– Откуда у Равца могли взяться деньги, чтобы отдать тебе долг?
– Не знаю. Ну, он все-таки имел деньгу с театра, с других спонсоров... – Лошманов презрительно скривился. – И с загрантуров ему в последнее время солидно капало. Дело-то разрасталось.
Гуров насторожился.
– Что это за загрантуры?
Лошманов опять нервно сглотнул.
– Я толком не знаю, – пробормотал он. – У Юры был какой-то налаженный бизнес с западными странами. Молоденькие актрисы вроде катались туда для каких-то шоу. Этот проект финансировало Министерство культуры. Юра как-то рассказывал мне. Но он говорил сумбурно, а я, признаться, не очень-то его и слушал. Мне, правда, показалось, что дело тут какое-то нечистое...
– Почему?
– Юра сказал, что ответственный за это финансирование в министерстве Олег Меньшинский, а я немного знаю этого типа. Скользкий товарищ.
– Гомосексуалист?
– Нет! Какой там. Натурал, – последнее слово Лошманов бросил с особым презрением. – Но скользкий он не поэтому. Просто... Как бы это объяснить?.. Я бы не стал иметь с ним общих дел. А Юра имел. Но что это за дела были на самом деле...
Гуров и Крячко обменялись многозначительными взглядами.
– Я правда больше ничего не знаю, – взмолился Лошманов. – И я не убивал Юру! Клянусь вам!
– Ладно, я тебе верю, – Гуров наконец отпустил свою жертву, и Роман Анатольевич едва сам не упал лицом в тарелку. – Если что, еще пообщаемся. Так что не прощаюсь.
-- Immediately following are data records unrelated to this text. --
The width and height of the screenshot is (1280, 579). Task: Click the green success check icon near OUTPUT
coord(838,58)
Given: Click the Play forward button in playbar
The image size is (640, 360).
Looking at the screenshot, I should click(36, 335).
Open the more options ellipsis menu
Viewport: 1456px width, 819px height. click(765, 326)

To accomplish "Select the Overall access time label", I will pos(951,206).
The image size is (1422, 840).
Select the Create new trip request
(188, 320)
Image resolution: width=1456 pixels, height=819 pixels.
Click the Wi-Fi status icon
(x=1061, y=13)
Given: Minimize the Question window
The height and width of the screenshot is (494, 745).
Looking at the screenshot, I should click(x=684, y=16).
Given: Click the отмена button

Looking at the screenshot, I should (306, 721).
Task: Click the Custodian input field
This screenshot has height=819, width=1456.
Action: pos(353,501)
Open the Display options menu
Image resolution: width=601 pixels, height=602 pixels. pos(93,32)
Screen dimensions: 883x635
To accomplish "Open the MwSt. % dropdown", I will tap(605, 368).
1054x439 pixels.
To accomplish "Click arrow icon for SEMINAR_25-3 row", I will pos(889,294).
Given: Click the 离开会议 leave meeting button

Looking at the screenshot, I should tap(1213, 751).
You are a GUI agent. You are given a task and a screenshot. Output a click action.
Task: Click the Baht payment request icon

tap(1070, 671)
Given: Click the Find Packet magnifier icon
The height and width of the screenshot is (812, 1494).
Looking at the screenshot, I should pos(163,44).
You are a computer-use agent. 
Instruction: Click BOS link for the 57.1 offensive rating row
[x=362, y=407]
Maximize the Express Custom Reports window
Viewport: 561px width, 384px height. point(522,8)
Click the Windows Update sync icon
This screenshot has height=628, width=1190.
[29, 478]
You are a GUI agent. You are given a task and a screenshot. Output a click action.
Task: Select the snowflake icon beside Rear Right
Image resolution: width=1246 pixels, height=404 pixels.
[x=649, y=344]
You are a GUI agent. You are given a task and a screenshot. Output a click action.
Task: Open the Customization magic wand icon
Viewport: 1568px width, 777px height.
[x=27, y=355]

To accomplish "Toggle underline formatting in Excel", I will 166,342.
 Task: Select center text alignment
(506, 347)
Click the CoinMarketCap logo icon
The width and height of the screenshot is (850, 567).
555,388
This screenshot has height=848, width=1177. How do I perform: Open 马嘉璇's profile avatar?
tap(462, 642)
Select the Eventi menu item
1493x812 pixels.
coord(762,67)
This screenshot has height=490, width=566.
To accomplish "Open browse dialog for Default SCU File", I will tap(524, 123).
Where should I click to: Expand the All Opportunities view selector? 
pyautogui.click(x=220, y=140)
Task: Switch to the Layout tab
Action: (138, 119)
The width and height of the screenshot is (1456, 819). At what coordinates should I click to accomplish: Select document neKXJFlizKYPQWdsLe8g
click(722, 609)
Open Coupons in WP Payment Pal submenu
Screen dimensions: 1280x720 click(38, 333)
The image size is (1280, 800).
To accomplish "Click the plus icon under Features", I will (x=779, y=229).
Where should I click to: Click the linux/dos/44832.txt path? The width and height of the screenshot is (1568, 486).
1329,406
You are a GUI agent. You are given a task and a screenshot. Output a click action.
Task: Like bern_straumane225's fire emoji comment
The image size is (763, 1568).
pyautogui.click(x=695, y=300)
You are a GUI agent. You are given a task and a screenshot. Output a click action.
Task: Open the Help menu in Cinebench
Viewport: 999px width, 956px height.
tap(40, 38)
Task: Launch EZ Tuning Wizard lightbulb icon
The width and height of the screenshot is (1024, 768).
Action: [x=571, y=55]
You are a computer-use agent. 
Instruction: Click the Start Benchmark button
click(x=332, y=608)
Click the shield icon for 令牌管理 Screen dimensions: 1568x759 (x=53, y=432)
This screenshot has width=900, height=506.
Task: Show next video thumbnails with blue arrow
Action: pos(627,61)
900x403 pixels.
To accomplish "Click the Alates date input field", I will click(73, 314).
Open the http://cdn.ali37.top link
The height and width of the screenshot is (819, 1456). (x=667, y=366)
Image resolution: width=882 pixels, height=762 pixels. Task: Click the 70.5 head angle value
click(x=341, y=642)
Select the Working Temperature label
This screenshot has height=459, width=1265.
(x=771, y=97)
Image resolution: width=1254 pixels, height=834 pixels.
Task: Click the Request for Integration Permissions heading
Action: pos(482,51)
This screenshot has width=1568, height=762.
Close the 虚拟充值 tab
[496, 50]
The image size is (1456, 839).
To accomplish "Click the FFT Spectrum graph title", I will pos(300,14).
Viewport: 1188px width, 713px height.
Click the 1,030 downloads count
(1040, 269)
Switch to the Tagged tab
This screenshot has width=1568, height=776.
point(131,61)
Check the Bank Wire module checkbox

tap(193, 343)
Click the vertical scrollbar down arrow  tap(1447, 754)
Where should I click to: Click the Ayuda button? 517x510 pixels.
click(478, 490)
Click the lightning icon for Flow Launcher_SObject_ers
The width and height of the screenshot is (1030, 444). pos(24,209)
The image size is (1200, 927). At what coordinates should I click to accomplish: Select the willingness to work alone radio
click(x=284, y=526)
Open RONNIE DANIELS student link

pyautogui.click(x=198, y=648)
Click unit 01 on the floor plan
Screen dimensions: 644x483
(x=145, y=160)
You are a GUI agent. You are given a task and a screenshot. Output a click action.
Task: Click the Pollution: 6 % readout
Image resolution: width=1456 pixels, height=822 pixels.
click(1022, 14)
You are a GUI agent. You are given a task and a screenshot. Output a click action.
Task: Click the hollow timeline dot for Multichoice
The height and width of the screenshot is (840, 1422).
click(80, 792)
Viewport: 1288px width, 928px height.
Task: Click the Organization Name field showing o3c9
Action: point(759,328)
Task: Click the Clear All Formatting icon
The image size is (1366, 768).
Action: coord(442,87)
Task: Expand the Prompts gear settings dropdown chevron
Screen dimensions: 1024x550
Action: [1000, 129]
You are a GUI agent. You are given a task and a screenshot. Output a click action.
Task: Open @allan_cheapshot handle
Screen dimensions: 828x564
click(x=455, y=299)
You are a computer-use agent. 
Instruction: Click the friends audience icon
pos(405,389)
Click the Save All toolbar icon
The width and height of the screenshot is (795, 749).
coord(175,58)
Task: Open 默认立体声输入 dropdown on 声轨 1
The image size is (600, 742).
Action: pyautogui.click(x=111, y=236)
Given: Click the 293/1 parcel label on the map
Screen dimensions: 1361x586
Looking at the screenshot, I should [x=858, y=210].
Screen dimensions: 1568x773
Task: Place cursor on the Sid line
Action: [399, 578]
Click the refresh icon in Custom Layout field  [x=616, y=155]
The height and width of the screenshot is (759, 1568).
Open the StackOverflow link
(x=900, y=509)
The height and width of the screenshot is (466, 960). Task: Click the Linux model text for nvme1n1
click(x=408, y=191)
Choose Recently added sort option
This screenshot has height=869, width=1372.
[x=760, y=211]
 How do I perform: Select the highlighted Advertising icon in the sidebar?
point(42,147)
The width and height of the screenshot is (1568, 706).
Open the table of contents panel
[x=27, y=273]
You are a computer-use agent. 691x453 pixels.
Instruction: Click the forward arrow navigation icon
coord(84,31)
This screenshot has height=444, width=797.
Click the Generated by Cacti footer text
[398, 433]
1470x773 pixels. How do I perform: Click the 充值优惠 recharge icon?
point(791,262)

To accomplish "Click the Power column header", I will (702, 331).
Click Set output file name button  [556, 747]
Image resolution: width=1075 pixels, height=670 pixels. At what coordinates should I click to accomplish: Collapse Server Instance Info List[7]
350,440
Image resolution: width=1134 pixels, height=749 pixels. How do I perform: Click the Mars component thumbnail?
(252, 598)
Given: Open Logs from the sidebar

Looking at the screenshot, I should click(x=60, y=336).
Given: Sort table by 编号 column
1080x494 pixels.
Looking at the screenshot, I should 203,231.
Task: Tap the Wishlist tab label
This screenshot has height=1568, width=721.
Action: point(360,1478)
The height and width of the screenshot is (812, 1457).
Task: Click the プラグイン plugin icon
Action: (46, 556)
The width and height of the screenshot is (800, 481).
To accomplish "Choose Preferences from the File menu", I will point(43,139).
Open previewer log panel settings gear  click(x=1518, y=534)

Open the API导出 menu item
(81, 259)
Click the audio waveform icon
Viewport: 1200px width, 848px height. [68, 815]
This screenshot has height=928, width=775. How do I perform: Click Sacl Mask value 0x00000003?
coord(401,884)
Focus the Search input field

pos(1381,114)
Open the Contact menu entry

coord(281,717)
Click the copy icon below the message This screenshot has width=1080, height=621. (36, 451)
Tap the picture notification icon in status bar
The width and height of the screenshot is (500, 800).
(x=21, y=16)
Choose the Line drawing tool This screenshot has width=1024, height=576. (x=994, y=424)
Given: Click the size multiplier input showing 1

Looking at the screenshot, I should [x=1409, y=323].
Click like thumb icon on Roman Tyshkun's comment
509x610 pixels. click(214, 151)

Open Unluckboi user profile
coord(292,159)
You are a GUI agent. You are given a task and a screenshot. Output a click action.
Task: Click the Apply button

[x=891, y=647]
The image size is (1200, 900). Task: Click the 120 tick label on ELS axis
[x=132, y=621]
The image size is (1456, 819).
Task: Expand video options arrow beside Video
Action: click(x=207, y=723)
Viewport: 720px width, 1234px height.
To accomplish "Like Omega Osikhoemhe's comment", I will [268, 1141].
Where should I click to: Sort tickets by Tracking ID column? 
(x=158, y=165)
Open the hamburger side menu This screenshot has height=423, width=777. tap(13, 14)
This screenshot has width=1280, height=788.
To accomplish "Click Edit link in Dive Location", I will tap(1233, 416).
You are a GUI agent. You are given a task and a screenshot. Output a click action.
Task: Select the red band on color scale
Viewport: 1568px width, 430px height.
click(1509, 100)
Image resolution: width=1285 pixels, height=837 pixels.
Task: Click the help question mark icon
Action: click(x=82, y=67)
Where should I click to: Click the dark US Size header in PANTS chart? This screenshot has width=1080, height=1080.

Сыщик подал знак напарнику, и они оба под пристальными взглядами клиентов и служащих ресторана направились к выходу, лавируя между столиками. Шагов через десять Гуров остановился и, повернувшись к Лошманову, наставительно произнес:
– И еще, Роман Анатольевич, никогда не хамите людям, предварительно не разобравшись, что они собой представляют.
Лошманов промолчал.
За последние полтора часа Лиза уже трижды приближалась к телефонному аппарату, но так и не решилась набрать нужный номер. В последний раз она даже отважилась снять трубку и мысленно прикинула, что и как скажет сыщикам, допрашивавшим ее в театре, а затем оставившим ей на всякий случай номера своих телефонов. А что она, собственно, может им сказать? Что она видела, как в ночь убийства Равца Виктор Максимович выходил из его кабинета? А если она обозналась? Хотя это маловероятно... Михайлова с его походкой и манерами можно было узнать издалека. Первого замдиректора театра ни с кем не спутаешь. Так почему же она сразу не сказала об этом сыщикам? Испугалась? Сомневалась? Скорее всего, первое...
Лиза положила трубку обратно на аппарат и отошла от журнального столика на безопасное расстояние. Не стоит себя искушать. Все равно у нее так или иначе не хватит смелости сказать правду. В дела сильных мира сего лучше не вмешиваться. Себе дороже, как говорится.